Rafael Sebrango, que ya había defendido públicamente la eliminación de la partida de dietas del Parlamento de Cantabria, ahora denuncia que los Diputados “disfrutan de un pago mensual de 1.000 € por el que no tributan a Hacienda”.
Desde la formación política piden la eliminación de este privilegio fiscal, de esta injusticia que carece de toda moral.“Es escandaloso, insoportable, e insufrible”, indicó, que “quienes votan y deciden nuestro esfuerzo fiscal, se reserven 12.000 € al año, por cabeza, exentos de impuestos”.
Según reconoció recientemente el Presidente del Parlamento de Cantabria, los Diputados regionales cobran 2.800 € mensuales netos, que se descomponen en 1.800 €, limpios, de salario, y 1.000 € de dietas.
Sebrango recordó que “sólo cotizan a Hacienda y Seguridad Social por el sueldo, cuyo coste real para el presupuesto se puede elevar a 2.600 €, aparte de los 1.000 € de gracia”.
Sobre este pago de 1.000 € mensuales, afirmó que “se disfrazan como dietas, pero en realidad es un pago fijo mensual, que cobran incluso durante las dilatadas vacaciones parlamentarias”.
Por estos 1.000 €, los Diputados “ni cotizan a Hacienda ni a la Seguridad Social”, lo cual constituye “el más claro ejemplo de insolidaridad, y de pertenencia a una casta aparte”.
“Todos los ciudadanos de Cantabria, asumimos en estos tiempos un pesado esfuerzo fiscal”, apuntó, “precisamente para pagar los platos que ellos han roto”.
“Lo mínimo que deberían hacer es eliminar esa soldada de 1.000 € libres de impuestos”.

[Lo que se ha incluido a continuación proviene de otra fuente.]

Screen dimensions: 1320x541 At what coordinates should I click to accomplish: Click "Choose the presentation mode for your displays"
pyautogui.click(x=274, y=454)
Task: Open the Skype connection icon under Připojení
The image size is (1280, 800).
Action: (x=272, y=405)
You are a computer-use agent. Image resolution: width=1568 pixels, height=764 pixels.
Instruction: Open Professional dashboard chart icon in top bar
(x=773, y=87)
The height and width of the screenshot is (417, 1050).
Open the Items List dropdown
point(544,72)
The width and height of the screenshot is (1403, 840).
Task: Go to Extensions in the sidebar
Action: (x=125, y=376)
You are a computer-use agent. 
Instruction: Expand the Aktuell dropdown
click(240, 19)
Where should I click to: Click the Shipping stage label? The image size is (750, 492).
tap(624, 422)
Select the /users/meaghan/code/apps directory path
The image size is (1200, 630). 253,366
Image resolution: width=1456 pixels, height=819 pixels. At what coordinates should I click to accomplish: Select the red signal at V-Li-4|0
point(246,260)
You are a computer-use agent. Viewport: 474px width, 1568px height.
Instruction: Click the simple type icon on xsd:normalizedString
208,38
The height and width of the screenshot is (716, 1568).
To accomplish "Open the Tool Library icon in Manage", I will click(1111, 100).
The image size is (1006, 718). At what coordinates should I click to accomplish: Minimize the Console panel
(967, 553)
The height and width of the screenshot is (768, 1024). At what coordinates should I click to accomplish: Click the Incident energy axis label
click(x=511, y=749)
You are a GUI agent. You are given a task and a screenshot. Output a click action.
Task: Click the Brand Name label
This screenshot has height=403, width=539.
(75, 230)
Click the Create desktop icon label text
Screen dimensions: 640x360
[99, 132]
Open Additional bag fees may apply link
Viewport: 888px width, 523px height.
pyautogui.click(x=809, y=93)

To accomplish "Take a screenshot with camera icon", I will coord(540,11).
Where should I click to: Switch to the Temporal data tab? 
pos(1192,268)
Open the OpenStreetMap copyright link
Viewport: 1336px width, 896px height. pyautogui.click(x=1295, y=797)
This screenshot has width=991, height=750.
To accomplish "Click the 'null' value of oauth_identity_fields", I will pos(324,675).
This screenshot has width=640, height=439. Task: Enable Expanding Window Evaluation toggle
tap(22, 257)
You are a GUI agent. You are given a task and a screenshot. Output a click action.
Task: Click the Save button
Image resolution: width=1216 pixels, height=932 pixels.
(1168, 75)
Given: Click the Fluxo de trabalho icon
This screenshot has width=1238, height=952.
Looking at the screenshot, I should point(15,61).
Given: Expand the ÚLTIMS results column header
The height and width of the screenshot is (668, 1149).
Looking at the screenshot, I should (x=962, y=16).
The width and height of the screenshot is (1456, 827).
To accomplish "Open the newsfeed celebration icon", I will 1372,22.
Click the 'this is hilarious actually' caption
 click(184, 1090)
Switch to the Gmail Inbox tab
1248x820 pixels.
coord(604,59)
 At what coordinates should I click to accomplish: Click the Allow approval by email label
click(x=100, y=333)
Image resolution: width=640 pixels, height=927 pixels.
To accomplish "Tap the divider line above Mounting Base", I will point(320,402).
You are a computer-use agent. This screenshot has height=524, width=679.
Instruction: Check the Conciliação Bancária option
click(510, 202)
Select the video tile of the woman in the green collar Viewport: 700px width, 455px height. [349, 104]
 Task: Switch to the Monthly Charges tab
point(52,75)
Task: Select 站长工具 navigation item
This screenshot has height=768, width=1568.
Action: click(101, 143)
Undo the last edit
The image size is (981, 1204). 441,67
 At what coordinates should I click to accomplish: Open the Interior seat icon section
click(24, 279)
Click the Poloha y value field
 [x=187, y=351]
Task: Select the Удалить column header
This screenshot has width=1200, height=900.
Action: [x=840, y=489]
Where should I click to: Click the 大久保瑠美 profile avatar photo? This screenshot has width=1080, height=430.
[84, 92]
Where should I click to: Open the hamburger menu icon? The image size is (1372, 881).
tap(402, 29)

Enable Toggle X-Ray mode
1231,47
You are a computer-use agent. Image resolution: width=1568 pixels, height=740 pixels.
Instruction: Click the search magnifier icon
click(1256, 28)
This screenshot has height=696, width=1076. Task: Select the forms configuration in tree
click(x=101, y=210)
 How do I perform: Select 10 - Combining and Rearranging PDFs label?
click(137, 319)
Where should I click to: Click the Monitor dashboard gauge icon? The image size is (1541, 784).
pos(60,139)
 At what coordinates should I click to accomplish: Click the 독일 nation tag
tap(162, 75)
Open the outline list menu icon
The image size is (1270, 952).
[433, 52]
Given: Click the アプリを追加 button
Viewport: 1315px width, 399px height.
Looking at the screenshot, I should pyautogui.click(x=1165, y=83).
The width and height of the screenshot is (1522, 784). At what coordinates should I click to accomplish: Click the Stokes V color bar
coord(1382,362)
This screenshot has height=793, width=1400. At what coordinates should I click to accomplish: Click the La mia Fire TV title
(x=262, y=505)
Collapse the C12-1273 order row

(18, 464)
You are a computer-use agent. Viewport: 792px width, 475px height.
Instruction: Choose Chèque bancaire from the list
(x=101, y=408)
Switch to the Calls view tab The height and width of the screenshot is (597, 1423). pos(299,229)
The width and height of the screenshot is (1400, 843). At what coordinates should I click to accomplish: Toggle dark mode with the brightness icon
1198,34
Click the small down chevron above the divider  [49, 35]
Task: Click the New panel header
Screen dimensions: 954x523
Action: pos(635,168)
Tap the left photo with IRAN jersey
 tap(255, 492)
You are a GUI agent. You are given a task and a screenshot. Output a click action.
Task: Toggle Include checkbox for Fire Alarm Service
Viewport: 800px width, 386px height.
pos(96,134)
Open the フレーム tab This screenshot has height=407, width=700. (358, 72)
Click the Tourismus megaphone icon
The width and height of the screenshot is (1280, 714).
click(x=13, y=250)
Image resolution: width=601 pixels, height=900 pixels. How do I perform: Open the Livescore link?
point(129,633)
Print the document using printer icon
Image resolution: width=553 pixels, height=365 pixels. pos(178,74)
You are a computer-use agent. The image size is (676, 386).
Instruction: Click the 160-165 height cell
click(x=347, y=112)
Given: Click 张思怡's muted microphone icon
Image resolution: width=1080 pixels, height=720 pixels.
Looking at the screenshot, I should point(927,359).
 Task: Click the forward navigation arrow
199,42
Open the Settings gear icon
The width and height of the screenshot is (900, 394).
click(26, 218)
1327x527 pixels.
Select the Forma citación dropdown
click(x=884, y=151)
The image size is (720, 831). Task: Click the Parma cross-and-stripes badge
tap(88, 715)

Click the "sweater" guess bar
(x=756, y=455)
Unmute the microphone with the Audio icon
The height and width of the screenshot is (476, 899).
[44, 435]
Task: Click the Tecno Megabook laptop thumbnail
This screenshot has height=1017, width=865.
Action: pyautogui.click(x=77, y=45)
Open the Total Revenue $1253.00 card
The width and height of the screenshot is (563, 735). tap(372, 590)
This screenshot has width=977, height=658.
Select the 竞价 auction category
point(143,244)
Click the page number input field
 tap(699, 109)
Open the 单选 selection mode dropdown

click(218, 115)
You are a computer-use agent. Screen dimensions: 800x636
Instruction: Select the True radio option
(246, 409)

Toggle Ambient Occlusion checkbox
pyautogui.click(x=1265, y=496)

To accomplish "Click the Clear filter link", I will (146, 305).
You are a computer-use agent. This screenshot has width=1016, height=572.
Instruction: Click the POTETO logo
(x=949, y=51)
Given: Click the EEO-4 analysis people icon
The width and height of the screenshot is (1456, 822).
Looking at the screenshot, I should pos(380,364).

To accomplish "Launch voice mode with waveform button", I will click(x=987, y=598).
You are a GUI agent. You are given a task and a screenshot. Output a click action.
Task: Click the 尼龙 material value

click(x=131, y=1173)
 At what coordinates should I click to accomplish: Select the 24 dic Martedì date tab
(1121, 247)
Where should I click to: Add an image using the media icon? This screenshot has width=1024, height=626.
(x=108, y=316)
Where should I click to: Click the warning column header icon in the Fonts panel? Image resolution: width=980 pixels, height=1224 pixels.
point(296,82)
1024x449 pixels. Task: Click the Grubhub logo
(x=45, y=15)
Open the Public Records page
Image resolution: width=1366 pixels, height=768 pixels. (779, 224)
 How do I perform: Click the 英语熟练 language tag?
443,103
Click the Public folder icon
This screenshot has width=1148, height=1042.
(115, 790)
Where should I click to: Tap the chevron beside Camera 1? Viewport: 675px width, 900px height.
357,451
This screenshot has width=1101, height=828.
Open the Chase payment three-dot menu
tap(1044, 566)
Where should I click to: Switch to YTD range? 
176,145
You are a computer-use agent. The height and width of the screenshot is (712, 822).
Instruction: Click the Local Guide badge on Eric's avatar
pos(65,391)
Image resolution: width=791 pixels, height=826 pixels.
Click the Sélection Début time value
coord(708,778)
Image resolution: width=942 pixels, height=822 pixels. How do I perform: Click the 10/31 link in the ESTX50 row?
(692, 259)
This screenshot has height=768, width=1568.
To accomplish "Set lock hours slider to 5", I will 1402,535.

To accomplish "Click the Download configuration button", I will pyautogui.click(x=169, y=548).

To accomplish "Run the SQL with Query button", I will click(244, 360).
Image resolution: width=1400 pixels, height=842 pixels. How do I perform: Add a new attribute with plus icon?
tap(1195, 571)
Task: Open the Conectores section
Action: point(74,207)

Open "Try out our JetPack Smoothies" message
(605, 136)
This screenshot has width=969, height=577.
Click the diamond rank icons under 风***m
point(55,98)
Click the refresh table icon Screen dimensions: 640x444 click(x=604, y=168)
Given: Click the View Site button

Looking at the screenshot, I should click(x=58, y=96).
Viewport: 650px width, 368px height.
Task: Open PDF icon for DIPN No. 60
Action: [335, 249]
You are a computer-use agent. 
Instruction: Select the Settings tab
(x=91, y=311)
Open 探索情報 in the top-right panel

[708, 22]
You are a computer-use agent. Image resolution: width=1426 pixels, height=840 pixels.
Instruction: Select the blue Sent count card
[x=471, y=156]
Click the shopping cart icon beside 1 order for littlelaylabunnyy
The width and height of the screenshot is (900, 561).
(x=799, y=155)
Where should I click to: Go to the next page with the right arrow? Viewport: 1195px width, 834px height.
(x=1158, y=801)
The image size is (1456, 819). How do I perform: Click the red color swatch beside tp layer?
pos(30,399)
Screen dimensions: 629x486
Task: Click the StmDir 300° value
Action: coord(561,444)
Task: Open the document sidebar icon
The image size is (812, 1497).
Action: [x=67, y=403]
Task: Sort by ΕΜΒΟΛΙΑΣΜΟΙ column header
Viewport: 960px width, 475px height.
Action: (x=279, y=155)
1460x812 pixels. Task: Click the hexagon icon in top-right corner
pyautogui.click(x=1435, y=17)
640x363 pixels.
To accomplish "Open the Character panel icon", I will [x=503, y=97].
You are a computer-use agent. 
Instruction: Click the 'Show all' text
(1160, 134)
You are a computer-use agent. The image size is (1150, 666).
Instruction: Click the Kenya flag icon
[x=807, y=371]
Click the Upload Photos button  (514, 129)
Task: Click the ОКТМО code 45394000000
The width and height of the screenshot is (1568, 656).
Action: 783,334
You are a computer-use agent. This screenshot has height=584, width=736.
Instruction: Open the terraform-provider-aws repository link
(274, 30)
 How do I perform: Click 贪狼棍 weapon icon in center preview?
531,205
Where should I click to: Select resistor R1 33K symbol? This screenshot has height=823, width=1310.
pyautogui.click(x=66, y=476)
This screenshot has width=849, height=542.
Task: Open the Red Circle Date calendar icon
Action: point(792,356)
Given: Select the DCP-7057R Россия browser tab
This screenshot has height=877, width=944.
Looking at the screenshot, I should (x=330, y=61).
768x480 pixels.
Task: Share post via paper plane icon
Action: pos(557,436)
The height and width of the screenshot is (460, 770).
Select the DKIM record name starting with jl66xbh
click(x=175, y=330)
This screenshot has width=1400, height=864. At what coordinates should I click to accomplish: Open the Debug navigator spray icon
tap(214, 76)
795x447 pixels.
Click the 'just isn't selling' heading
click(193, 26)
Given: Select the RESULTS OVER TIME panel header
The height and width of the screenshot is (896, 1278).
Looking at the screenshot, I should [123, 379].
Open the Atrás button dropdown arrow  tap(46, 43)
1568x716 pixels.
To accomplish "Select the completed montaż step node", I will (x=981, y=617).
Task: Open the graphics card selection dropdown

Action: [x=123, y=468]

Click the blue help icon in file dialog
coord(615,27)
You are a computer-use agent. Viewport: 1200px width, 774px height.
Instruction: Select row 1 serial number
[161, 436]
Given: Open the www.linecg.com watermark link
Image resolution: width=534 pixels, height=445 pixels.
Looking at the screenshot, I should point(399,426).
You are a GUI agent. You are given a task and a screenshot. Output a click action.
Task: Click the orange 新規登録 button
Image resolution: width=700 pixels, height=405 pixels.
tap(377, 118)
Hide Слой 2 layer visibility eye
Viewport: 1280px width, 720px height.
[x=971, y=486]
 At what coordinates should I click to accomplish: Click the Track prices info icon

Este privilegio fiscal está contemplado, como excepción, en la Ley reguladora del impuesto sobre la renta de las personas físicas, que contempla un trato distinto para las dietas de Diputados de Parlamentos Regionales, que el dispensado a empresas y trabajadores.
“Es legal, pero absolutamente injusto”, recalcó Sebrango, para el que “no hay ninguna razón para mantener esta injusticia”, que a su juicio “carece de toda moral”.
“El Parlamento de Cantabria ha de modificar el sistema retributivo de los Diputados”, finalizan desde LA UNIÓN (LU), del que “hay que eliminar todo vestigio de privilegio fiscal”.